I remember when we first took mom to St. Agnes Hospital in Fresno after her first major stroke. It was sometime in the early 1990’s, I think, about 80 years after this poem was written. She began hallucinating in her room because of her medication. She told me to “get the spiders” off the wall across from her bed and to “turn the water off’ on the faucets which were also on the wall. At first I was frightened and tried to reason with her, bring her back to reality, then I realized that for her, she was in her own reality. To her, the spiders and running water really existed!

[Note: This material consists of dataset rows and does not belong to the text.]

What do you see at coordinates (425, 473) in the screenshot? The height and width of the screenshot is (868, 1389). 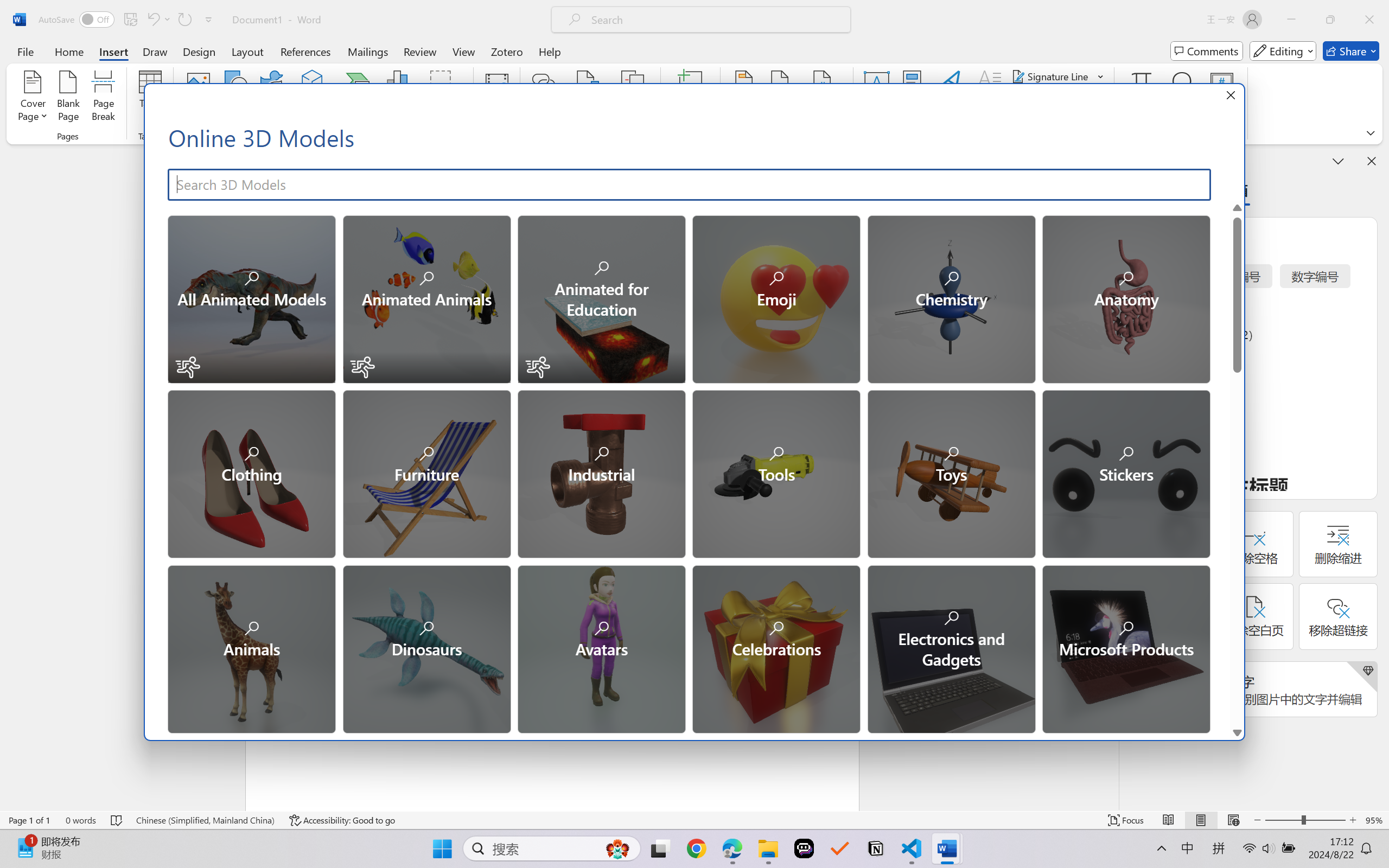 I see `'Furniture'` at bounding box center [425, 473].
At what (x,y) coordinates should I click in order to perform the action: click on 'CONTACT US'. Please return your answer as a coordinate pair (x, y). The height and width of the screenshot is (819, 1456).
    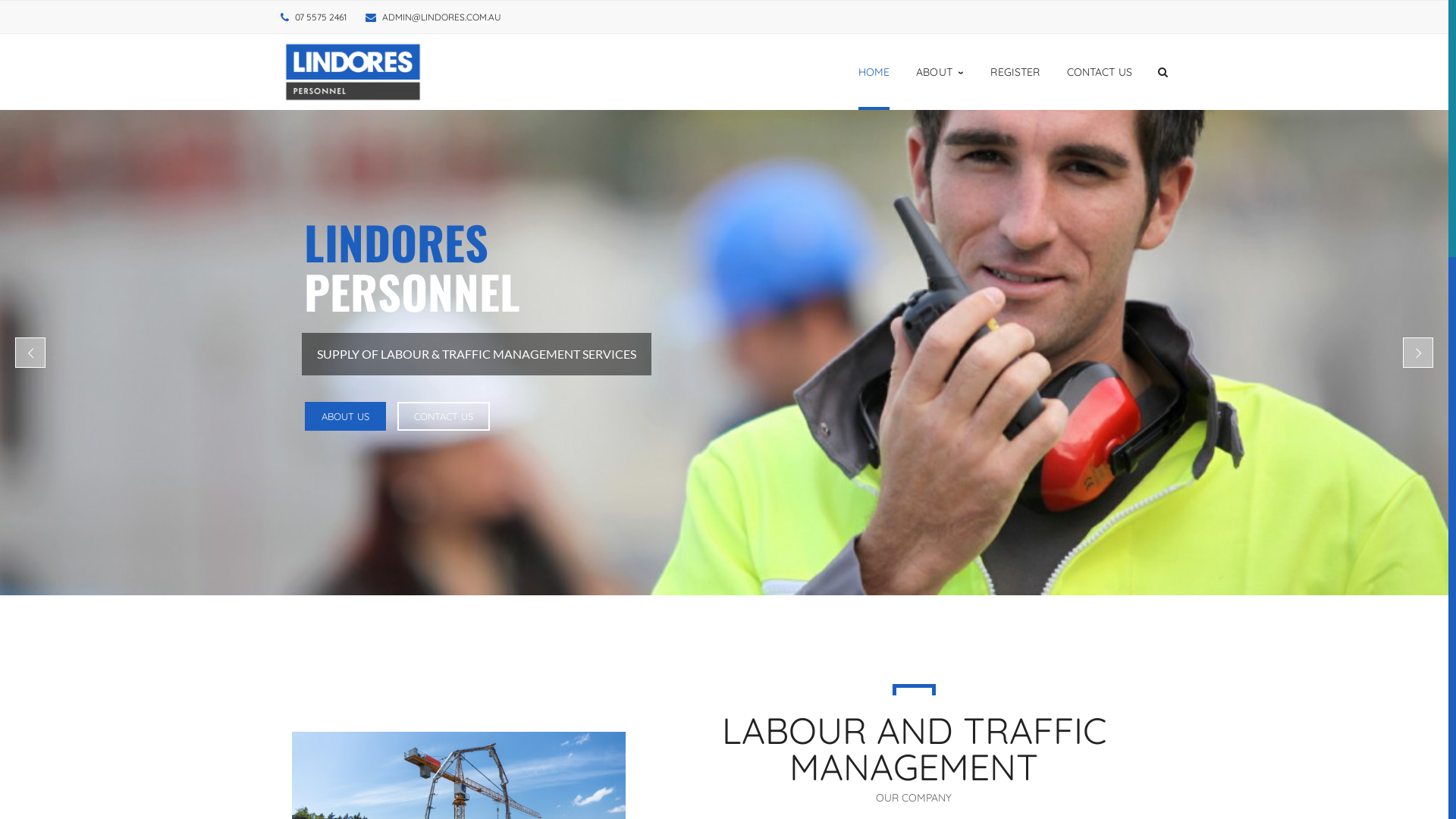
    Looking at the image, I should click on (1099, 72).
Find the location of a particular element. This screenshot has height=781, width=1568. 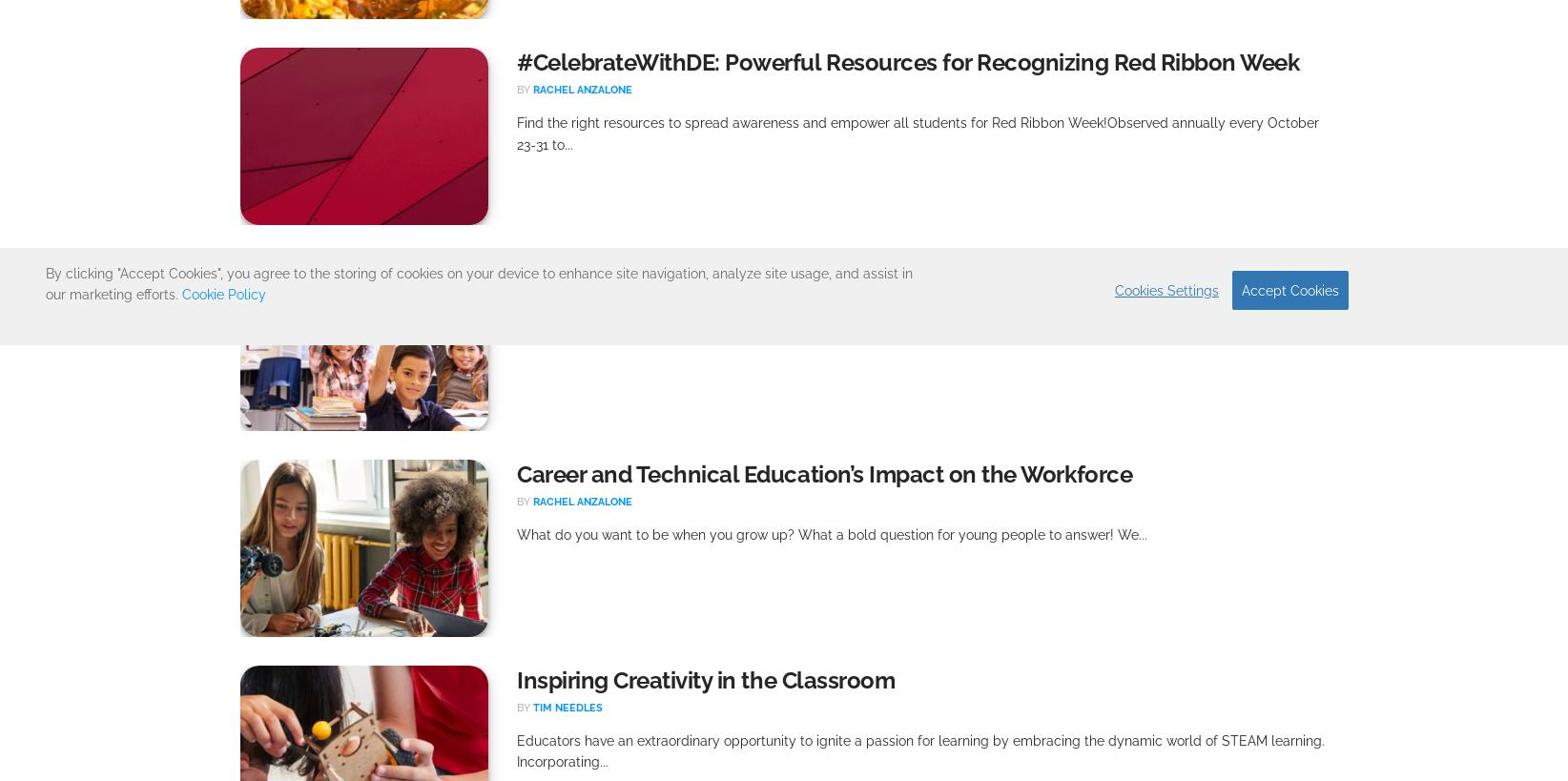

'Career and Technical Education’s Impact on the Workforce' is located at coordinates (824, 472).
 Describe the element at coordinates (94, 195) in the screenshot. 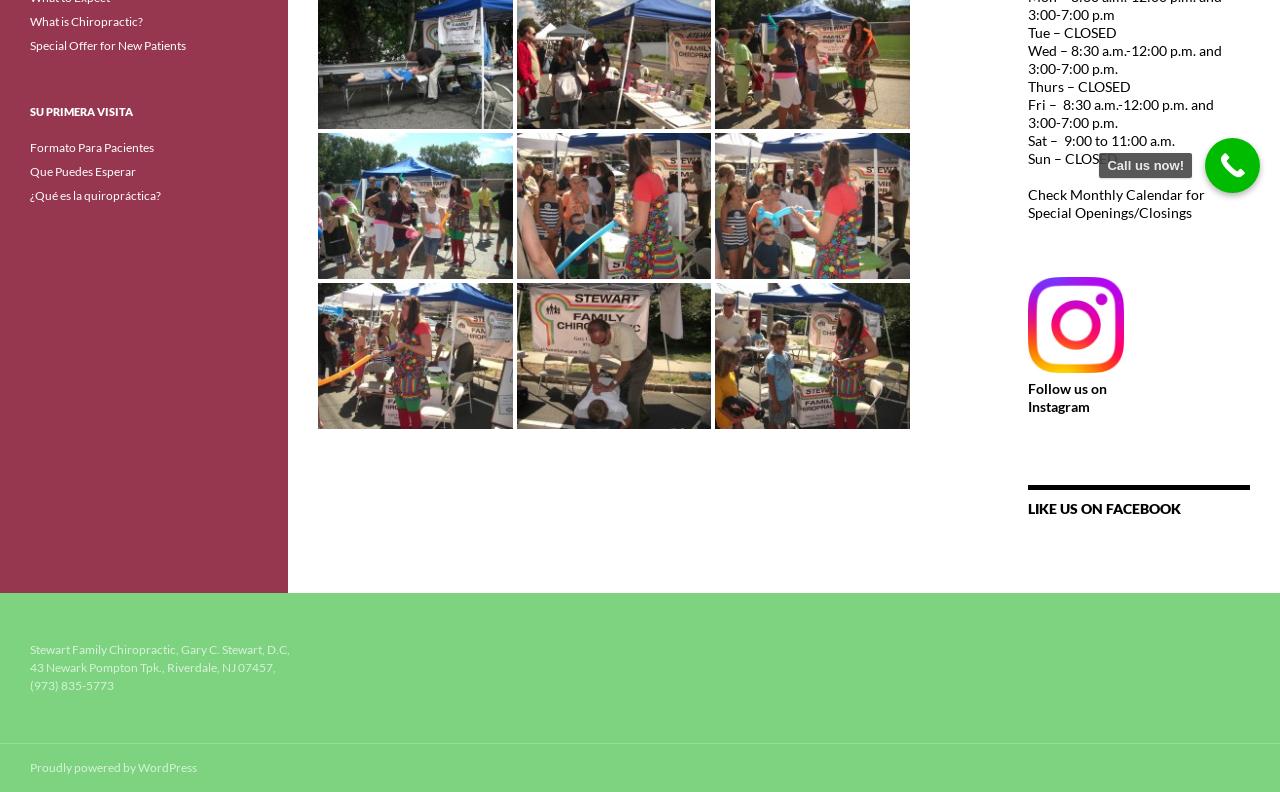

I see `'¿Qué es la quiropráctica?'` at that location.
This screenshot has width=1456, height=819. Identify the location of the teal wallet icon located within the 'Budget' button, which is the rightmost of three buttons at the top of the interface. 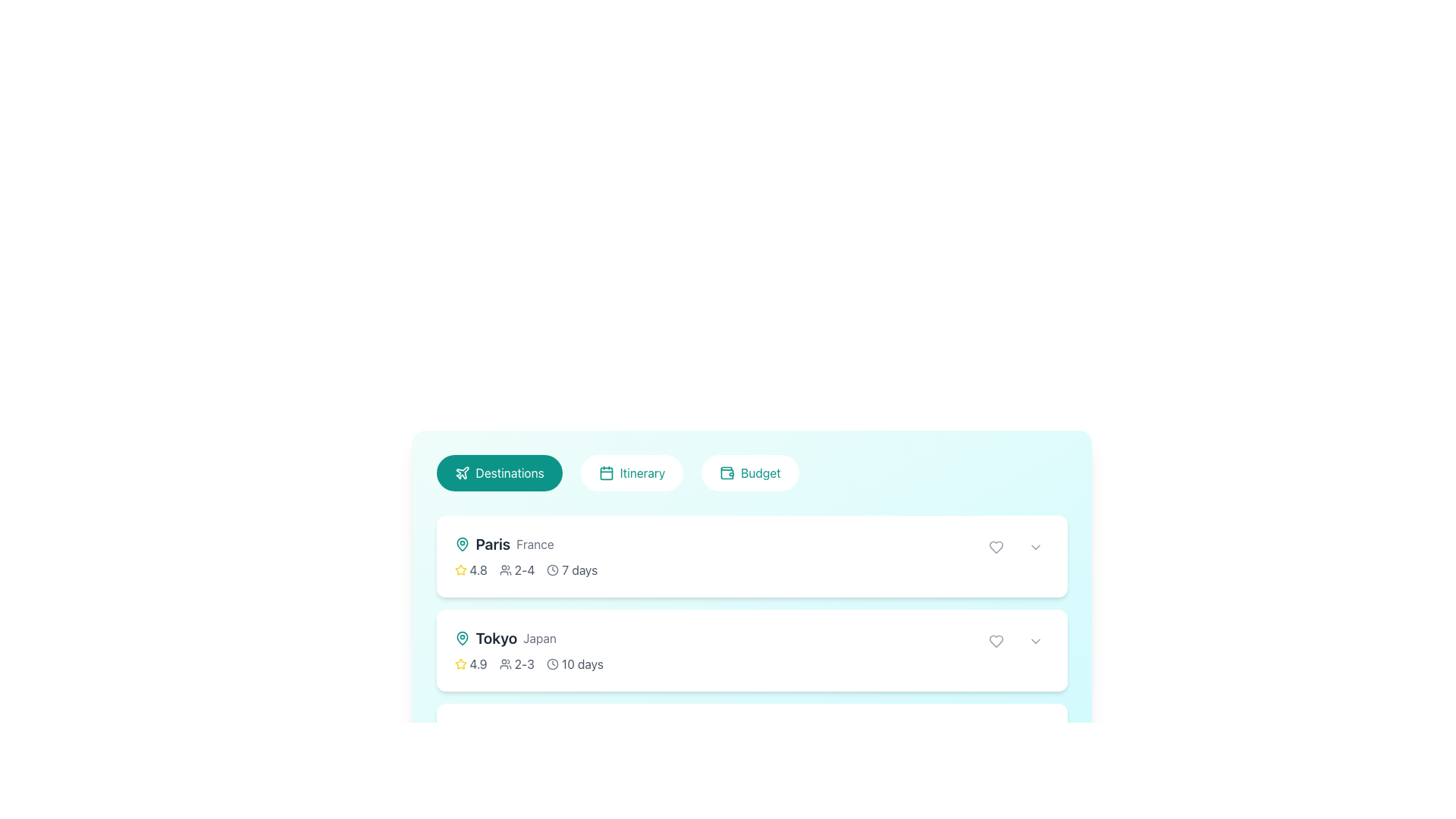
(726, 472).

So I entered into her world, her “belief system,” went over to the wall and pretended to wipe off the spiders with some Kleenex and turn off the water faucets. She felt better then, even smiled. I didn’t feel like a professional entering the mind of a patient, which is a technique I teach to students, but like a child believing with his mom that this is what’s going on, this is reality, this is the way things are. I was prepared, conditioned all my life for this moment!

Throughout her life, mom maintained her sanity by moving in and out of her imagination at will, crossing back and forth between the actual and the imagined as if they both exited on one plane. Working about the kitchen or the living room, she talked incessantly to herself. She lived in overlapping realities. This poem is an early indication of the deep structure of her faith and her imagination. She was healthy that way, though most of us could only follow her for a little while into the rich and colorful world of her dreams and visions and imaginations. Most of us did not have that deep spiritual infrastructure. Maybe we were more spiritually “frail,” which is why we so idealized her and regarded her as a “saint.” In our experience, she was one, though we hardly understood how deep her spirituality really was. Few of us could truly follow her there though we are grateful to have her as our model of strength and character.